Elas na Tela: As mulheres de Estrelas Além do Tempo

A história, como conhecemos, é repleta de fatos camuflados e verdadeiros heróis escondidos. Construir um filme que se predispõe a rasgar cortinas é carregar uma responsabilidade séria.

1961. Imagine que, no cenário hostil da Guerra Fria, um time de três mulheres geniais, trabalhando no departamento de matemática da NASA, se tornou peça chave no sucesso estadunidense rumo ao espaço. Surpreendente? Pois bem, agora imagine que além de cientistas e geniais, essas mulheres fossem negras? Pareceria mais uma história para dar conta desse burburinho todo dos “politicamente corretos” que exigem representatividade de gênero e de cor, verdade? Rá, não!

Essa é a história real de Katherine Johnson, Dorothy Vaughn e Mary Jackson que, sob a direção de Theodore Melfi (que assina o roteiro junto a Allison Schroeder), chega aos cinemas brasileiros em 02 de fevereiro. Estrelas Além do Tempo (Hidden Figures), baseado no livro homônimo de Margot Lee Shetterly, é sem dúvida um filme necessário e importante em tempos atuais. Somente por virar os holofotes para essas mulheres, cujos nomes nos foram ocultados por tanto tempo, esse drama-biográfico já merece reconhecimento – e o título original “Figuras Escondidas”, que perde força na tradução brasileira, já sugere isso. Pois é, mulheres colocaram os homens no espaço!

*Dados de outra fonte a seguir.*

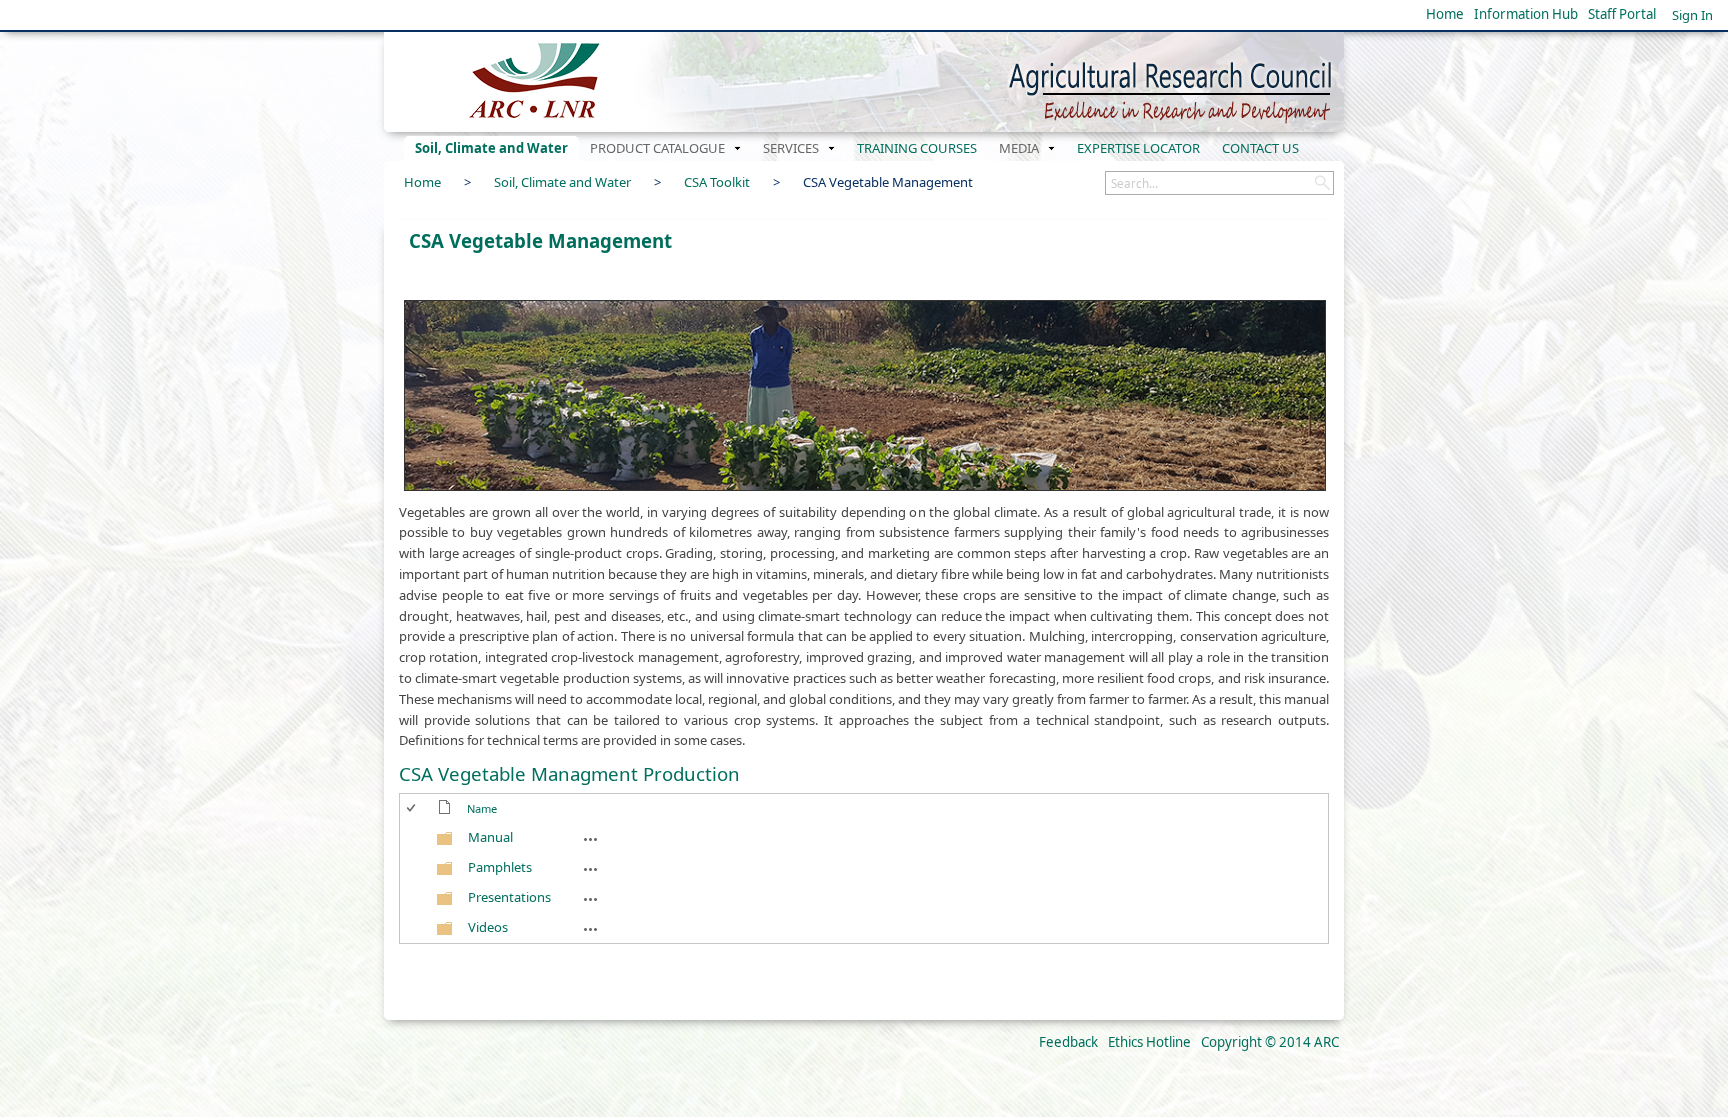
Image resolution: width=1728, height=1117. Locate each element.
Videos (488, 927)
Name (482, 808)
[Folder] (445, 842)
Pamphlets (500, 867)
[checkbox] (412, 808)
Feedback (1068, 1042)
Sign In (1692, 15)
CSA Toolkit (717, 182)
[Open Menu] (474, 823)
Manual (490, 837)
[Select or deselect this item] (416, 838)
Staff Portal (1622, 14)
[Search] (1322, 183)
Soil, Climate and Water (562, 182)
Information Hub (1526, 14)
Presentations (509, 897)
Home (1445, 14)
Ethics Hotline (1149, 1042)
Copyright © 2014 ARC (1270, 1042)
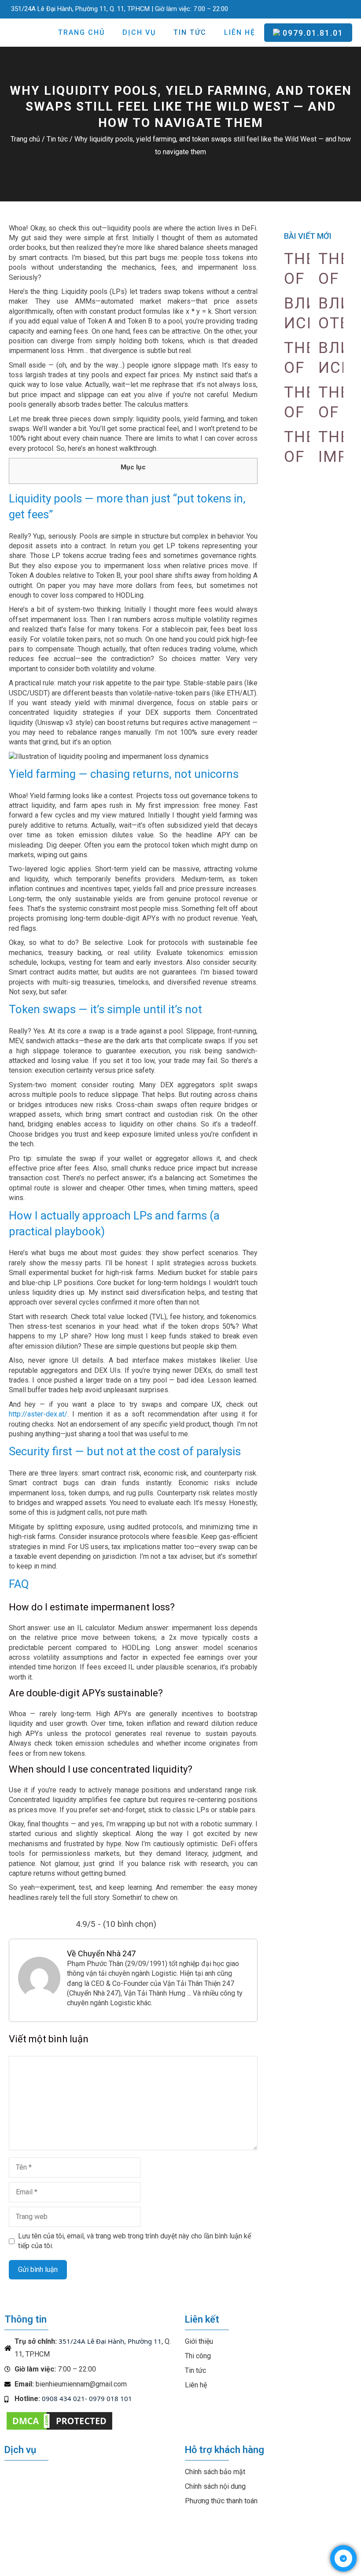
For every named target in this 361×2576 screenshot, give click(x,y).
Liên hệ (239, 32)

Uma menininha negra toma o centro da cena de abertura, em primeiro plano. Resolvendo um problema matemático, abisma colegas e  professor (negros) que ocupam o segundo plano. Na sequência seguinte, as três protagonistas aparecem em meio a uma estrada em um carro quebrado. Uma delas, deitada no chão com chave-de-fenda em mãos, conserta o problema mecânico. Pronto, é assim que a película se apresenta: uma história sobre mulheres que não são menos do que qualquer mulher pode ser.

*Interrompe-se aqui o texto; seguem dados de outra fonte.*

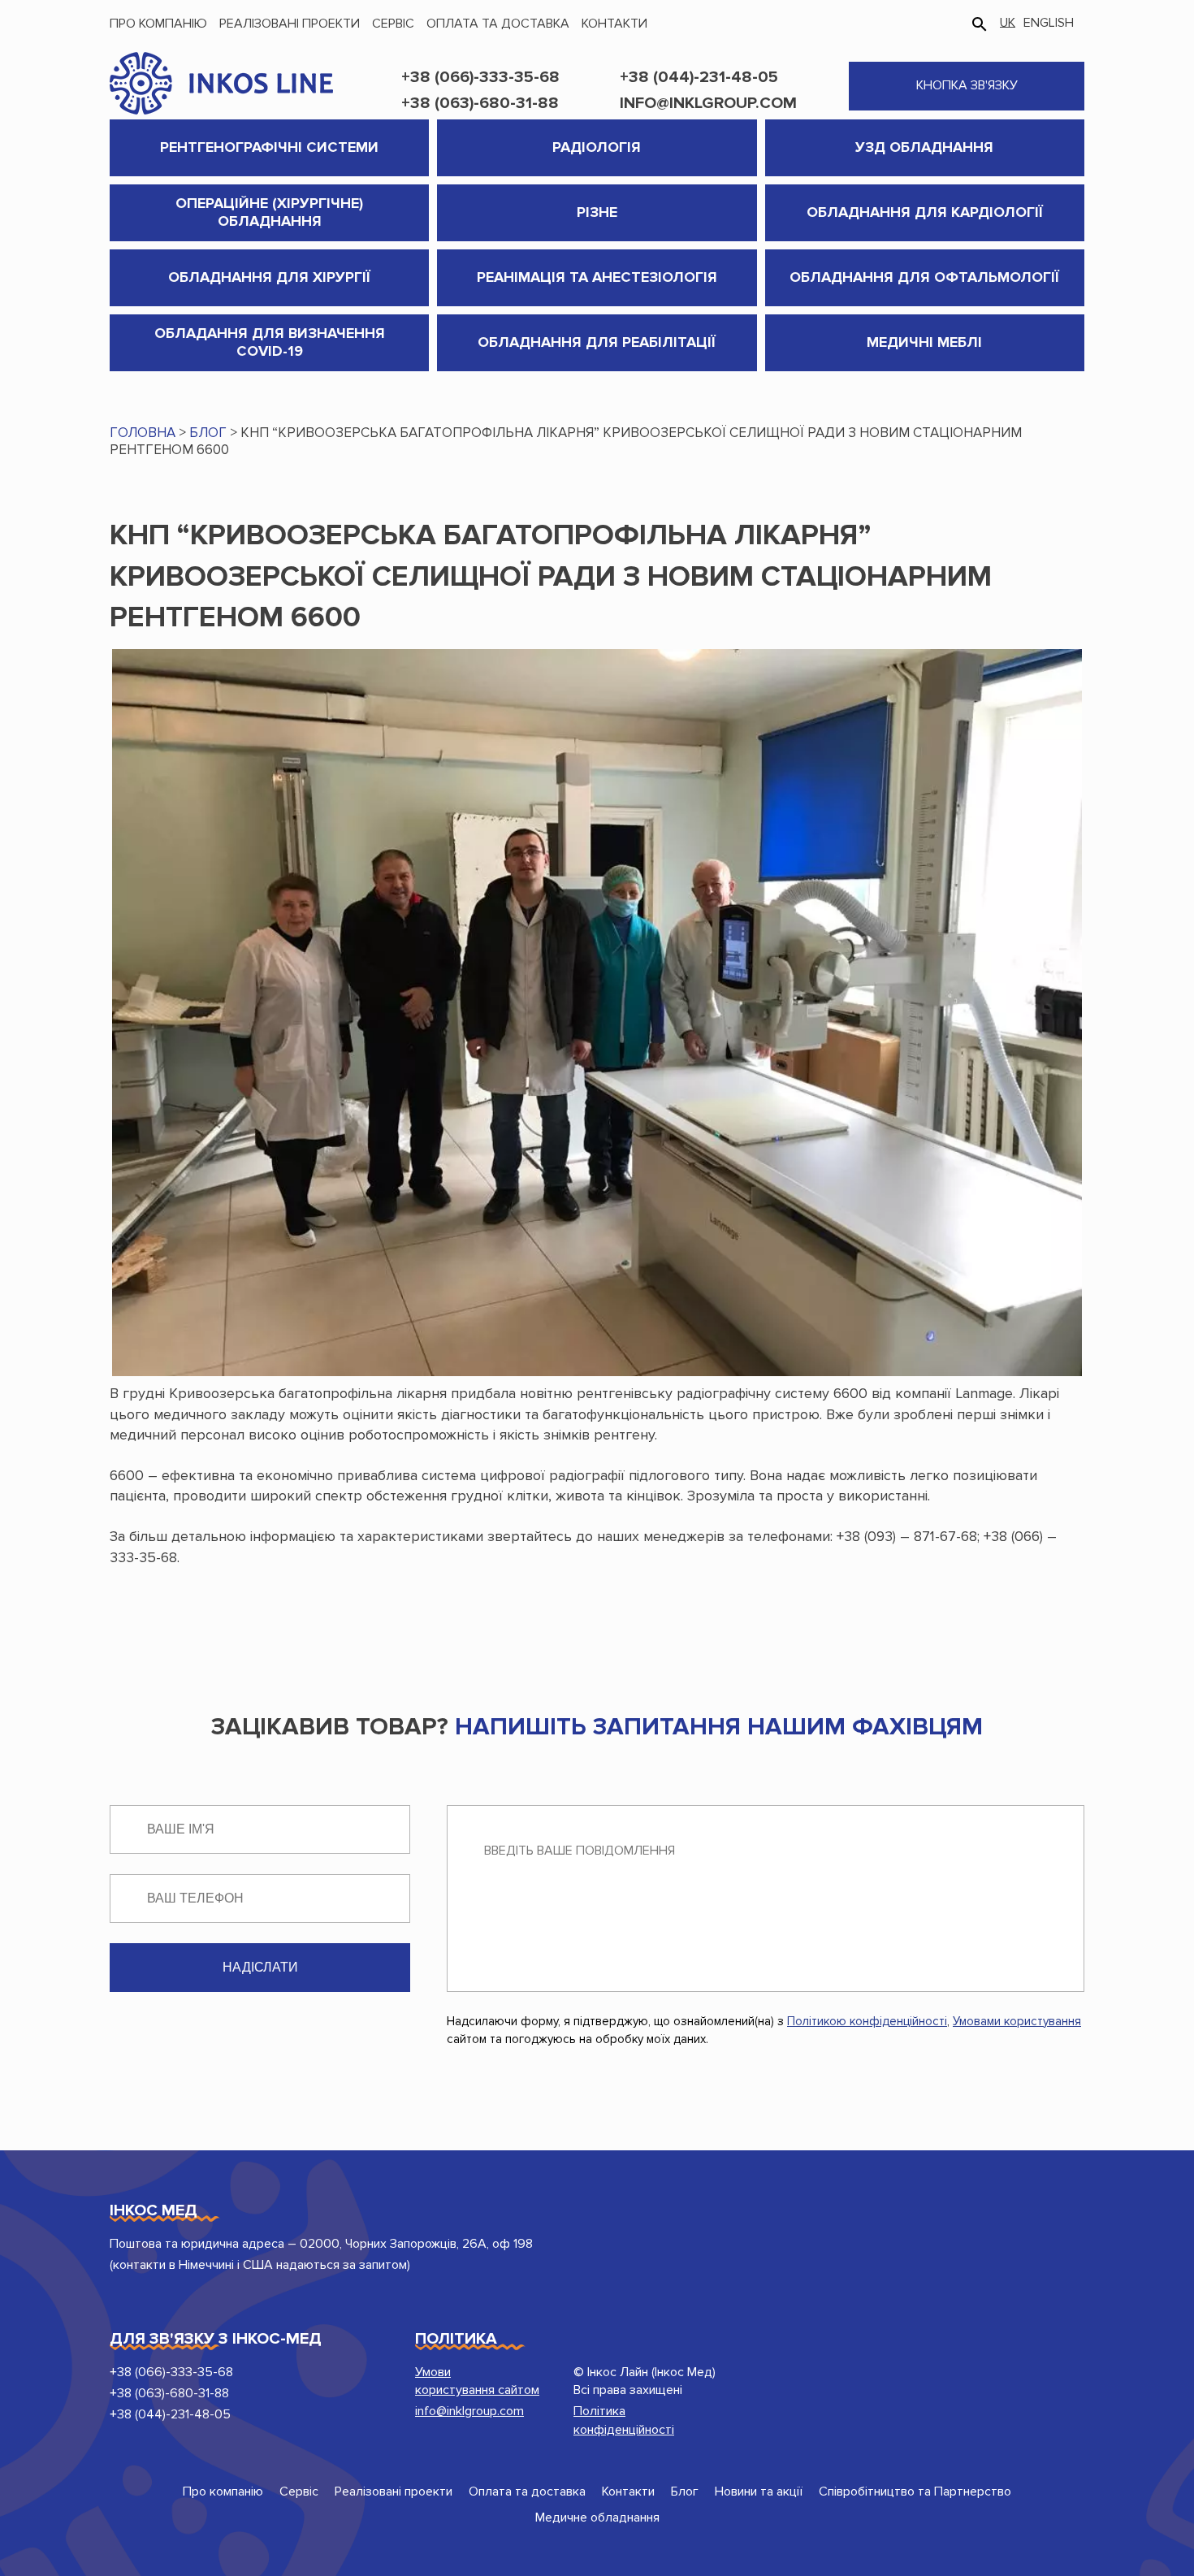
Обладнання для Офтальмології (924, 277)
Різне (597, 212)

A menininha é Katherine (Taraji P. Henson), viúva e mãe de três filhas, que, dividindo-se entre as responsabilidades pessoais e profissionais, encontra uma grande oportunidade ao ser convocada para ser o computador da operação, presidida pelo cientista Al Harison (Kevin Costner), que levaria o primeiro estadunidense ao espaço. Para se tornar a primeira engenheira da NASA, a determinada Mary Jackson (Janelle Monáeequilibra trabalho, família e uma segunda graduação em uma escola exclusiva para brancos, cujo acesso conquistou por meio de um recurso jurídico. Dorothy Vaughn (Octavia Spencer, disputando o Oscar de Melhor Atriz Coadjuvante) executa toda função e responsabilidade de coordenar a equipe de “computadores” da agência espacial, mas, por sua cor, o cargo oficialmente lhe é sempre negado.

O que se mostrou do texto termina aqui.